From pathos to pathology: Ibsen's English hosts, 1891–1893
The Independent Theatre's production of Ghosts at the Royalty Theatre, London in 1891 precipitated one of the most famous theatrical quarrels in European theater history. Although many have commented on the extremity of the response from the conservative reviewers, few have remarked on the fact that the majority of these reviews were laden with disease metaphors. Ibsen, in the age of the classic epidemic, comes to be perceived by his English hosts as a contagious entity.
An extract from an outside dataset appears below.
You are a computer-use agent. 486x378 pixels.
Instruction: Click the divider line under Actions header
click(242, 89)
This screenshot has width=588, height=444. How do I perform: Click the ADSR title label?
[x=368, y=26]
The importance of Ghosts , then, lies in its ability to "introduce into the cultural matrix a germ, a foreign body, that cannot be accounted for by its existing codes and practices" (Attridge 55–6).
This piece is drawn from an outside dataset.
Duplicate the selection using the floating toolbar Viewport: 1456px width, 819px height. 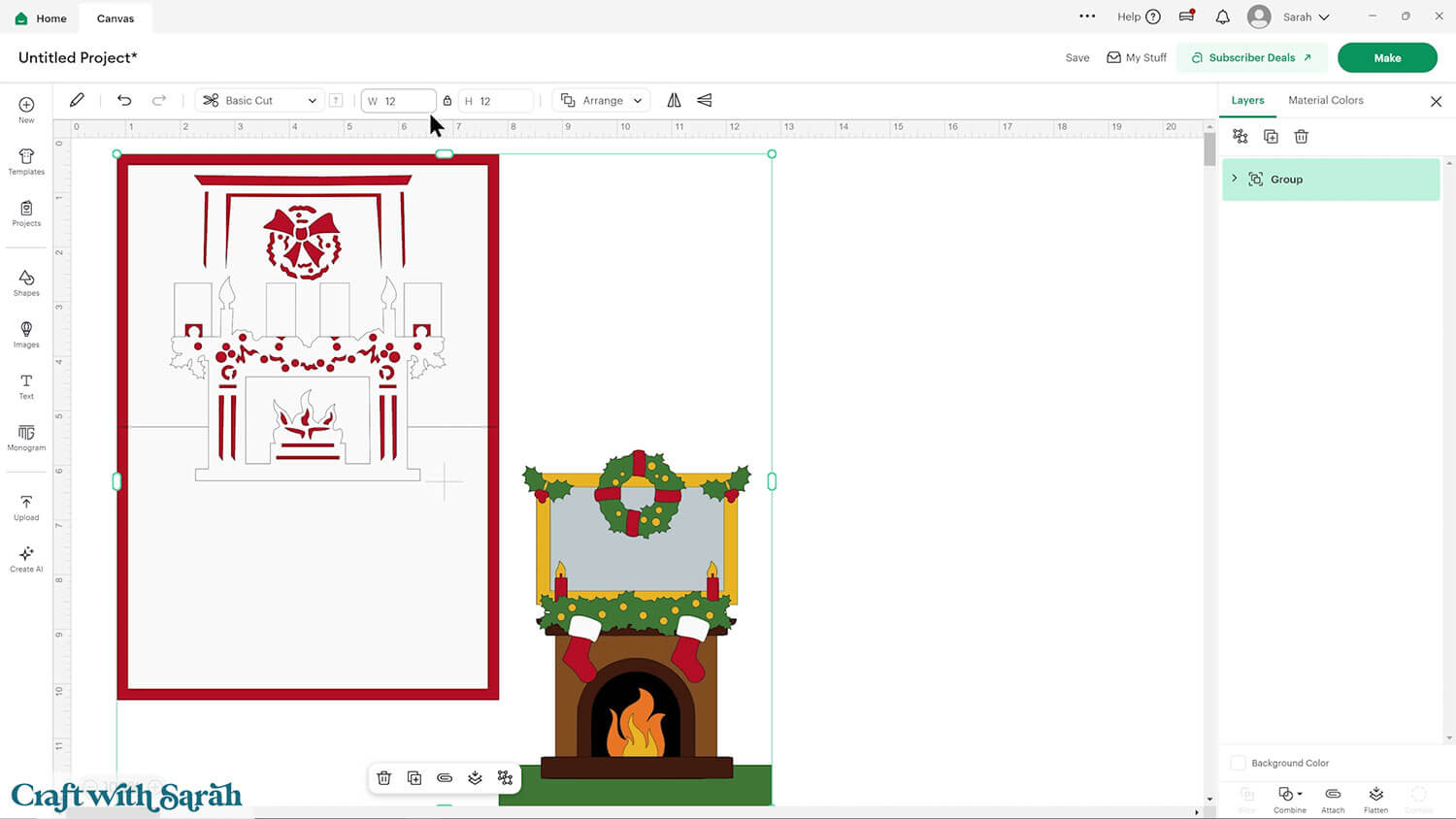tap(414, 777)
In this dissertation, I examine the theatrical reviews as serious cultural artifacts in order to avoid reducing them to mere entertaining invective. In "Myth Today," Barthes powerfully concludes that "[h]owever paradoxical it may seem, myth hides nothing: its function is to distort, not to make disappear" (121). The myth of Ghosts was all about "making public" to such a degree that it quickly overshot its usefulness. Thus I reconsider the myth of Ghosts in order to engage with the distortions of Ibsen, of theater, of disease and of England itself in the early 1890s.
Ultimately, I trace the transmission of modern dramatic innovation from Ibsen to Arthur Wing Pinero. Pinero writes a series of plays in the 1890s distinctive both for their seriousness and their seeming similarity to Ibsen. The Second Mrs. Tanqueray and The Notorious Mrs. Ebbsmith establish Pinero as both a popular and a serious writer, something Ibsen could never quite accomplish. Although it is unfair to lay the "improvements" in Pinero's method solely at the feet of Ibsen, it is fair, I think, to demonstrate that without Ibsen's boundary-breaking work, Pinero could never have produced these important plays.